(Beginning of PROVIDED RECORDS)
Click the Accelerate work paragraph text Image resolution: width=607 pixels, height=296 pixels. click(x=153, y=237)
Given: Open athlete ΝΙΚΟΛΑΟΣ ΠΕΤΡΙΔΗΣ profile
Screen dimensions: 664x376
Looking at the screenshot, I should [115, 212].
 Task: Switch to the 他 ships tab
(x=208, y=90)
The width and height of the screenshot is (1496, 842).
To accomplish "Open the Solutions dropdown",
(End of PROVIDED RECORDS)
■ WHAT TO PRODUCE: Would you write out all the records exactly as they read?

■ SOLUTION TO THIS PROBLEM:
Click the Accelerate work paragraph text Image resolution: width=607 pixels, height=296 pixels. click(x=153, y=237)
Given: Open athlete ΝΙΚΟΛΑΟΣ ΠΕΤΡΙΔΗΣ profile
Screen dimensions: 664x376
Looking at the screenshot, I should [115, 212].
 Task: Switch to the 他 ships tab
(x=208, y=90)
The width and height of the screenshot is (1496, 842).
To accomplish "Open the Solutions dropdown",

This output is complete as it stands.